(Task details) Whatever lines the data contains, output all of them unchanged.

(Exercise data)
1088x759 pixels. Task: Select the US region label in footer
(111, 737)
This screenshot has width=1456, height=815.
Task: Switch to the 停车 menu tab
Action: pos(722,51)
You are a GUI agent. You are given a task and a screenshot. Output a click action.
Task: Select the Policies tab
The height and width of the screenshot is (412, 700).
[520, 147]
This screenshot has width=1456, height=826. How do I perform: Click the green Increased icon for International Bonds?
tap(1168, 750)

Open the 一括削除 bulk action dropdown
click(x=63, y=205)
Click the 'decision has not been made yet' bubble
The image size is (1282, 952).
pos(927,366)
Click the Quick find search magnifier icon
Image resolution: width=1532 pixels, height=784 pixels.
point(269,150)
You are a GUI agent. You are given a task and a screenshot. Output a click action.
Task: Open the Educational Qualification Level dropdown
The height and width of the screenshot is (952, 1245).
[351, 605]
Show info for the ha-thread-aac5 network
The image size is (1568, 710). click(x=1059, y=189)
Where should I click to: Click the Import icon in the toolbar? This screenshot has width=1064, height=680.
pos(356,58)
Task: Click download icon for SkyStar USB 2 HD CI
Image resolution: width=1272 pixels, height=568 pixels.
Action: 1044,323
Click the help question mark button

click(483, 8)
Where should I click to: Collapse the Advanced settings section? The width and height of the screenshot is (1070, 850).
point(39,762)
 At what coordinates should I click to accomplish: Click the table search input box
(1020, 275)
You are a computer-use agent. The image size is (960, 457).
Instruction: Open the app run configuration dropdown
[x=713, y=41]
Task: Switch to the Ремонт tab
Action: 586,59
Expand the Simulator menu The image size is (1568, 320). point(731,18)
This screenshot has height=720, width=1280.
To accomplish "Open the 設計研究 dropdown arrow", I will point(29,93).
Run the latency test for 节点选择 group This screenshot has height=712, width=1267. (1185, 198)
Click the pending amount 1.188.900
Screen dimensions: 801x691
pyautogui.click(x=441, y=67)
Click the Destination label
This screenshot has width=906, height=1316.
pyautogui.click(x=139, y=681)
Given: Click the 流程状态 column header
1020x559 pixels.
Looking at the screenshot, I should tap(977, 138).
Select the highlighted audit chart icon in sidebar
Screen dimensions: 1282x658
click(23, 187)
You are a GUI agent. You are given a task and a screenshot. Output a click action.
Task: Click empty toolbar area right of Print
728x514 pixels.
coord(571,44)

(Exercise response)
1088x759 pixels. Task: Select the US region label in footer
(111, 737)
This screenshot has width=1456, height=815.
Task: Switch to the 停车 menu tab
Action: pos(722,51)
You are a GUI agent. You are given a task and a screenshot. Output a click action.
Task: Select the Policies tab
The height and width of the screenshot is (412, 700).
[520, 147]
This screenshot has width=1456, height=826. How do I perform: Click the green Increased icon for International Bonds?
tap(1168, 750)

Open the 一括削除 bulk action dropdown
click(x=63, y=205)
Click the 'decision has not been made yet' bubble
The image size is (1282, 952).
pos(927,366)
Click the Quick find search magnifier icon
Image resolution: width=1532 pixels, height=784 pixels.
point(269,150)
You are a GUI agent. You are given a task and a screenshot. Output a click action.
Task: Open the Educational Qualification Level dropdown
The height and width of the screenshot is (952, 1245).
[351, 605]
Show info for the ha-thread-aac5 network
The image size is (1568, 710). click(x=1059, y=189)
Where should I click to: Click the Import icon in the toolbar? This screenshot has width=1064, height=680.
pos(356,58)
Task: Click download icon for SkyStar USB 2 HD CI
Image resolution: width=1272 pixels, height=568 pixels.
Action: 1044,323
Click the help question mark button

click(483, 8)
Where should I click to: Collapse the Advanced settings section? The width and height of the screenshot is (1070, 850).
point(39,762)
 At what coordinates should I click to accomplish: Click the table search input box
(1020, 275)
You are a computer-use agent. The image size is (960, 457).
Instruction: Open the app run configuration dropdown
[x=713, y=41]
Task: Switch to the Ремонт tab
Action: 586,59
Expand the Simulator menu The image size is (1568, 320). point(731,18)
This screenshot has height=720, width=1280.
To accomplish "Open the 設計研究 dropdown arrow", I will point(29,93).
Run the latency test for 节点选择 group This screenshot has height=712, width=1267. (1185, 198)
Click the pending amount 1.188.900
Screen dimensions: 801x691
pyautogui.click(x=441, y=67)
Click the Destination label
This screenshot has width=906, height=1316.
pyautogui.click(x=139, y=681)
Given: Click the 流程状态 column header
1020x559 pixels.
Looking at the screenshot, I should tap(977, 138).
Select the highlighted audit chart icon in sidebar
Screen dimensions: 1282x658
click(23, 187)
You are a GUI agent. You are given a task and a screenshot. Output a click action.
Task: Click empty toolbar area right of Print
728x514 pixels.
coord(571,44)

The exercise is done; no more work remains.